== PAGE EXCERPT ==
Volume 7, Issue 1

Reliability Edge Home

Avoiding a Common Mistake in the Analysis of Repairable Systems

A system is a collection of subsystems, assemblies and/or components arranged in a specific design to achieve the desired functionality. A system can be repairable or non-repairable and the appropriate analysis method will differ based on this distinction. This article describes a mistake that is often made in repairable systems analysis (i.e., distribution analysis of times between failure) and presents two methods that are more appropriate for this type of analysis (i.e., analyzing system level data with a stochastic process model or analyzing component level data with a reliability block diagram). An example using race car field data demonstrates why distribution analysis of times between failure is not appropriate. This example is also used to highlight the advantages and disadvantages of the stochastic process model and reliability block diagram approaches.

Repairable Systems
A repairable system is a system that can be restored to an operating condition following a failure. Questions of interest in repairable systems analysis include:

  • How many failures will occur over a fixed time interval?
  • What is the probability of a failure in the next time interval?
  • What is the availability of the system?
  • How many spare parts should be purchased?
  • What is the cost of maintaining the system?
  • What is the optimum overhaul time?

Common Mistake When Analyzing Repairable Systems
One of the most common mistakes in analyzing repairable systems is fitting a distribution to the system's interarrival data. Interarrival data consists of the times between failure of a repairable system, as shown in the following picture where Ti is the cumulative time to failure and ti is the interarrival time = Ti - Ti-1.

== PROBLEM ==
According to the repairable systems article, what is one of the most common mistakes in analyzing repairable systems?

== MATERIAL ==
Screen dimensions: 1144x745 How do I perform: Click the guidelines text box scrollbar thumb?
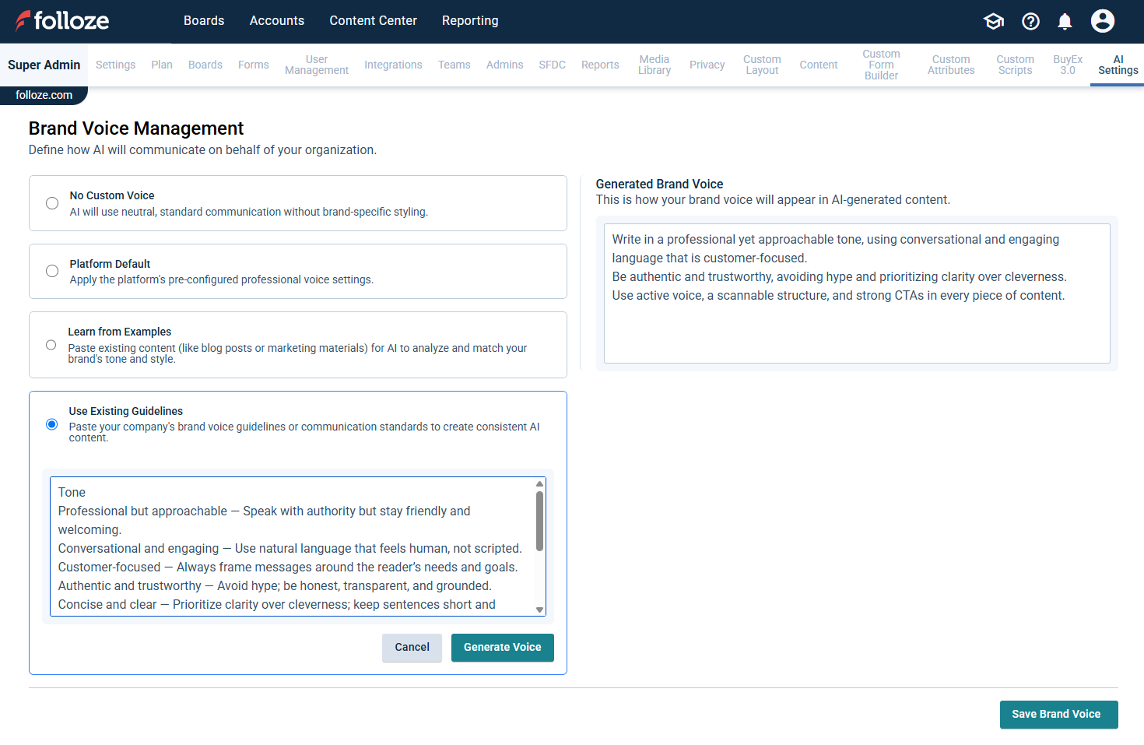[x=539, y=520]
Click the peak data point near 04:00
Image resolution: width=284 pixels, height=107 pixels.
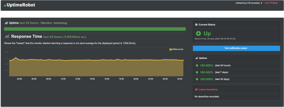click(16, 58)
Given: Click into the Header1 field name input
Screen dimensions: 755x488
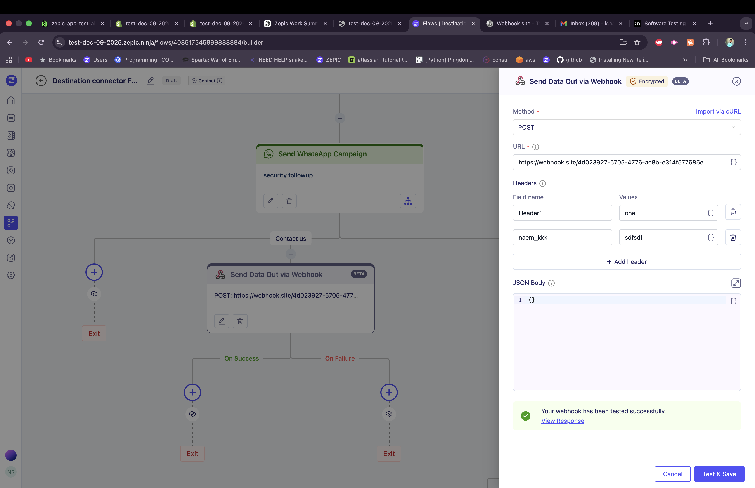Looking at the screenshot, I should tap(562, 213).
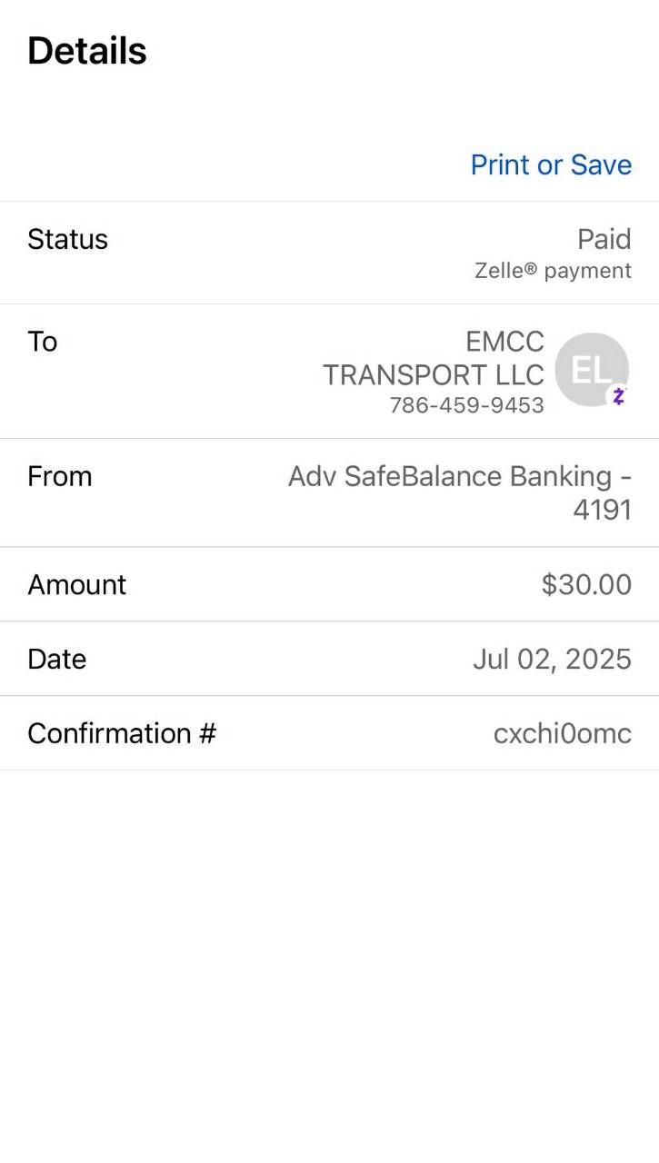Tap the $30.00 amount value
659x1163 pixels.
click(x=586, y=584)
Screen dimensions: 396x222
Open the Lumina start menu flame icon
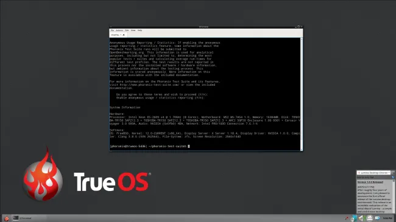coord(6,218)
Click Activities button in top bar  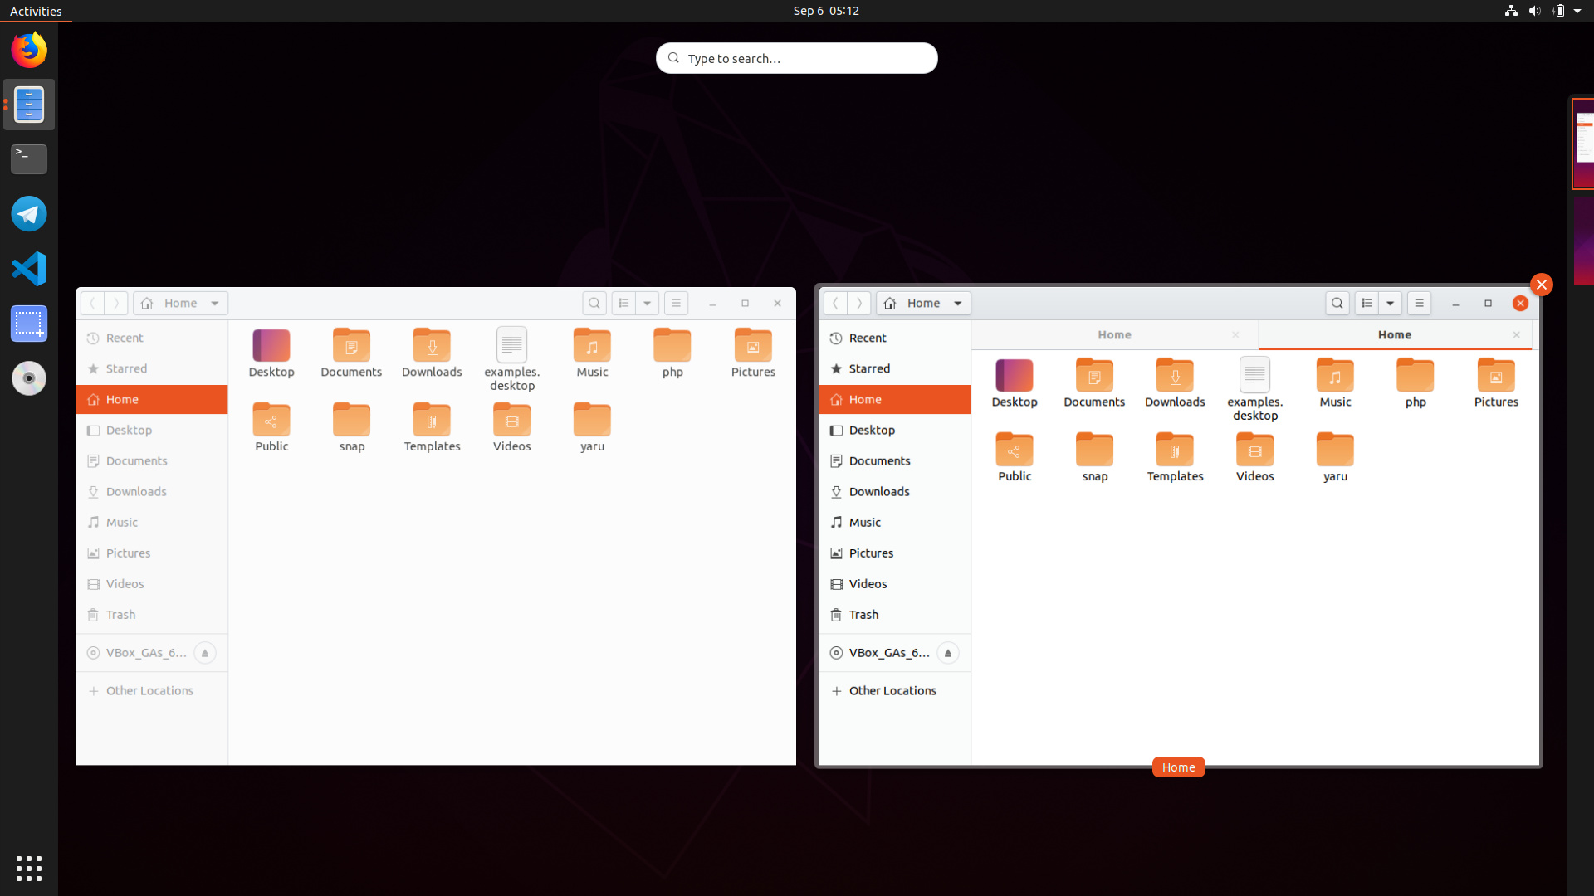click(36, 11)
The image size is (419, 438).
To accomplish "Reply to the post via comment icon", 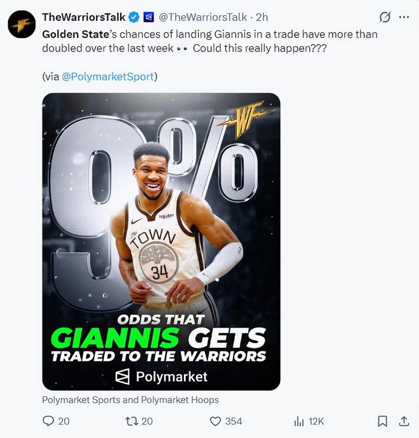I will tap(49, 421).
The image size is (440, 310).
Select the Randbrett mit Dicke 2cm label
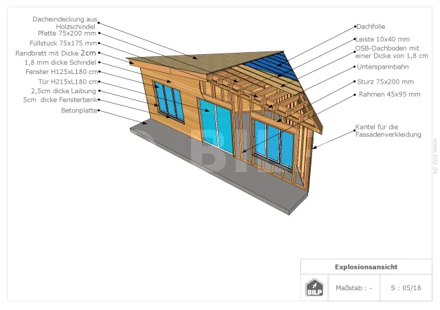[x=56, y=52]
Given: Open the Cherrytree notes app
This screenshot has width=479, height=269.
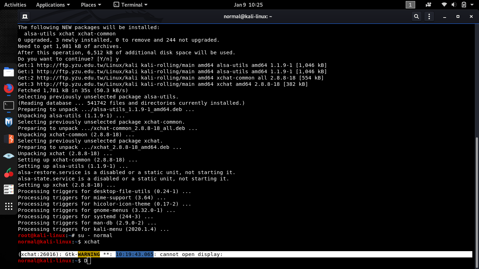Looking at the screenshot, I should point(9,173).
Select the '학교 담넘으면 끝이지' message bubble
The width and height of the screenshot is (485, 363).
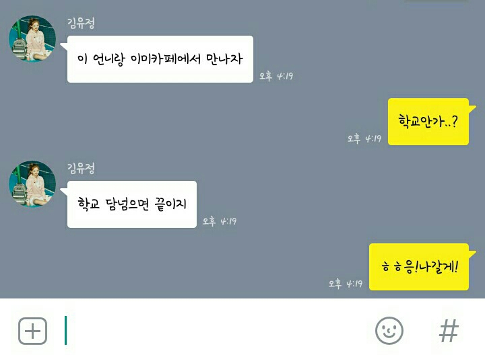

== THE ANSWER ==
Fitting a distribution to the system's interarrival data.